But even if my missed pills occurred during epically bad timing, Nick had used a condom. He had. . . .
Actually, I had felt extraordinarily . . . wet after we had sex. So much so that I thought it had to do with not getting any in a while. Could the condom have broken and that was what I felt? That had never happened to me before, so there was a chance I wouldn’t have recognized it for what it was.
“Oh God,” I whispered, my voice sounding incredibly loud in the silent apartment. Reaching up, I tugged on my hair, letting it fall down over my shoulders. “Oh. God.”
Unable to stand still or sit, I walked to where I left my purse and dug out my phone. My fingers hovered over the screen. Who was I going to call? I didn’t feel comfortable ringing my friends from back home, and there was no way in hell I was calling my mom about this, not when I had no idea what was going on.
Clutching the phone to my chest, I went to the couch and sat. I almost called Roxy, but I knew she would be hanging out with everyone most of the day. I thought about calling Yasmine or Denise, but I’d missed my Skype calls with them both the past week, and how could I just spring that on them? And what could I say to them? That I bought a million pregnancy tests after freaking out over what Avery had said? Granted, I had reasons to be freaking out, but still, I knew how that appeared.
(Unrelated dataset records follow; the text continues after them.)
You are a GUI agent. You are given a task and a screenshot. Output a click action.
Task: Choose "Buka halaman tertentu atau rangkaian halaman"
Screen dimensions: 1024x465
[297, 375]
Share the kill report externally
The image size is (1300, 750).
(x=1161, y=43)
I set the phone down on the cushion beside me and closed my eyes. This was not how I expected my lazy Sunday to go. I knew I needed to get this over and done with.
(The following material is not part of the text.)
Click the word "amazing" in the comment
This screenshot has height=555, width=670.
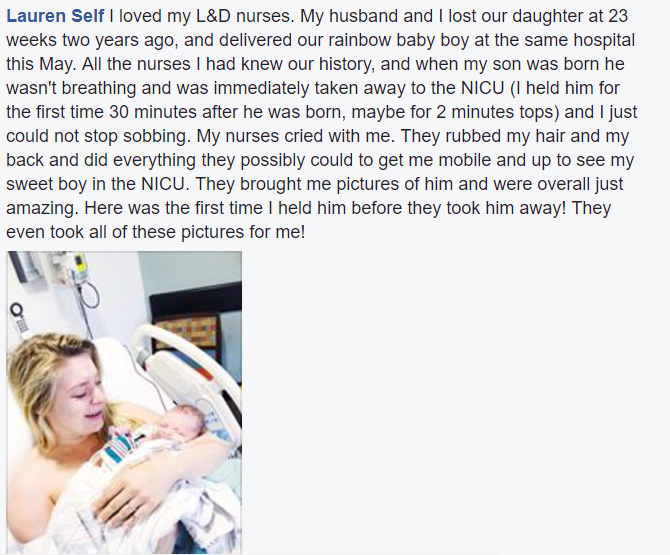pyautogui.click(x=41, y=208)
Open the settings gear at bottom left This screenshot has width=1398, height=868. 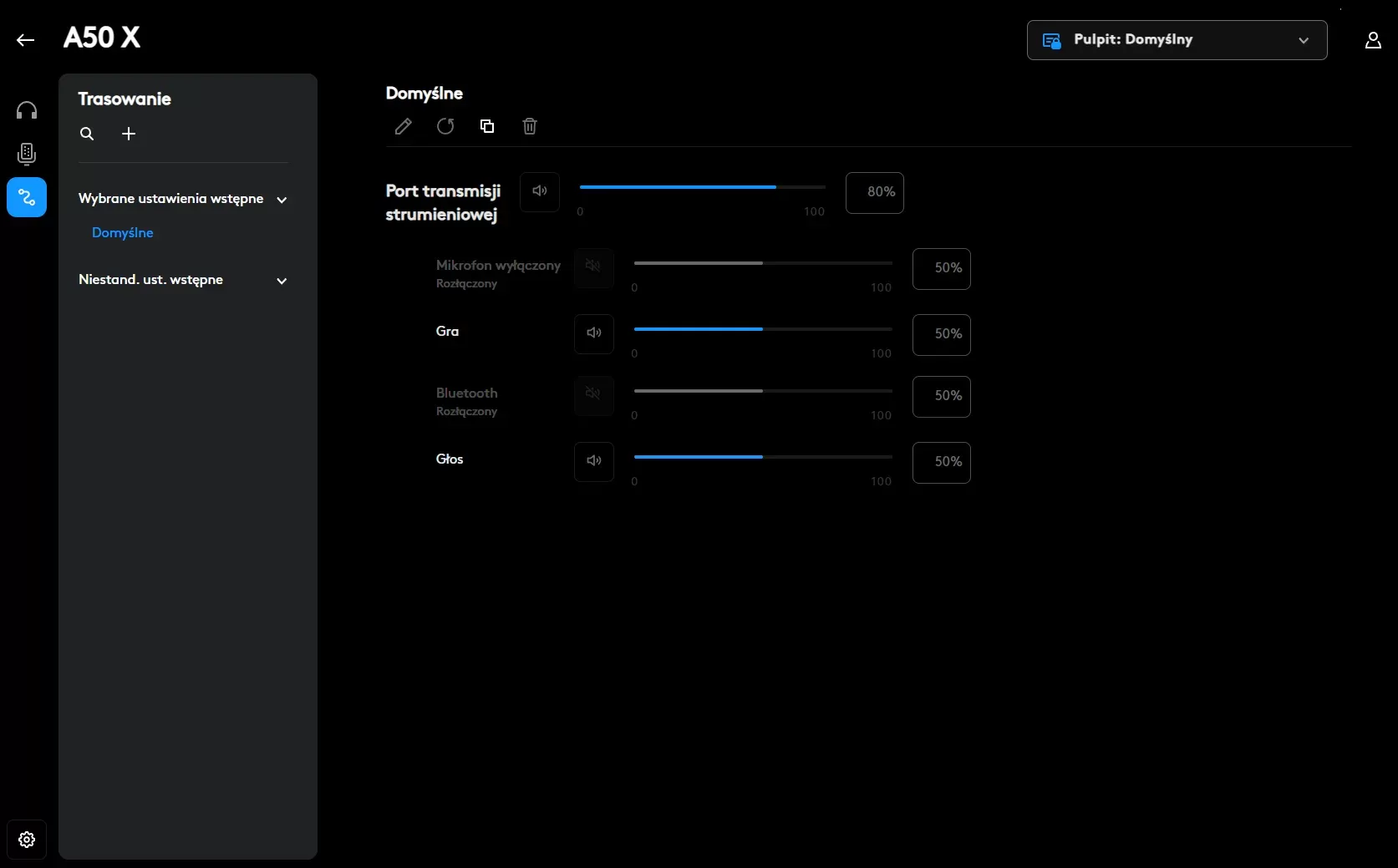point(27,840)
I didn’t move from the couch.
The rest of Sunday afternoon dragged by as I worked up the nerve to even open the first box. It appeared to be a normal run-of-the-mill pregnancy test with a plus meaning pregnant and a minus meaning hallelujah. Definitely no user error there. I started reading the instructions and a choked laugh escaped me.
Do not insert the test stick in your vagina.
Was that seriously an instruction that needed to be given to someone?
Carefully opening the package, I pulled out the stick and walked into my bathroom. I removed the purple cap as my stomach roiled.
My heart pounded like I was running uphill as I did my thing. The only thought in my head was how I awkward this was. Really. When I was done, I snapped the cap back on and gently placed it on the counter of my sink.
Then I ran from my bathroom, like legit sprinted out of the bathroom.
Pacing the length of my living room, I knew I only needed to wait for two minutes, but two minutes turned into five and five minutes turned into ten. I wasn’t ready. Running my hands through my hair, I shook my head. I wasn’t ready to see this.
But what if there was a little, happy negative sign?
But what if there was a really scary plus sign?
I eyed the remaining unused boxes on the counter and kept wearing a path in the hardwood floors. I’d always been so damn careful in the past. I’d never feared the chance of becoming pregnant, and now that there was a possibility I could be, I didn’t know what to do.
Never in my life did I feel so . . . so helpless.
Actually, that wasn’t true. When I was fifteen and there were two men in pristine, dignified uniforms knocking on our front doors. When I stood on the stairs and the blood had drained from my mother’s face when she saw them, I had felt helpless then.
I loathed that feeling, hated the memories it dredged to the surface. Seconds when our whole entire life changed, never to be the same. Air leaked out of me. Coming to a stop in front of the TV, I realized I could be in the very same position, standing on that very razor-sharp edge of monumental change
Or I could just be freaking out.
A good forty minutes had passed since I placed the test on my sink. I needed to go look at it. Get this over with, like I knew I had to. I wasn’t a coward. I could face this, no matter what. Biting down on my lower lip, I charged down the hall and into the bathroom. My reflection in the mirror told me I looked as out of control as I felt. My hair was now all over the place and my eyes were wide, pupils dilated.
I looked like some psycho in a hockey mask was after me.
Shoulders stiffening, I slowly dragged my gaze away from my reflection to the white and purple tipped pregnancy test.
I saw the result.
I couldn’t un-see the result.
Plain as day, there was a very visible symbol that could only mean one thing. Only. One. Thing.
Maybe I let it sit too long. Or maybe I shouldn’t have put a cap on it. I needed to take another one. I had two more.
Hurrying into the kitchen, I picked up the other box. It was more high-tech. Not only did it give you a yes or no, but if it was a yes, it gave an estimated length of pregnancy. I didn’t have to go to the bathroom, though. Rushing to the cabinet, I grabbed a glass and filled it up, and when I finished with that one, I drank another, and then another, and then I waited.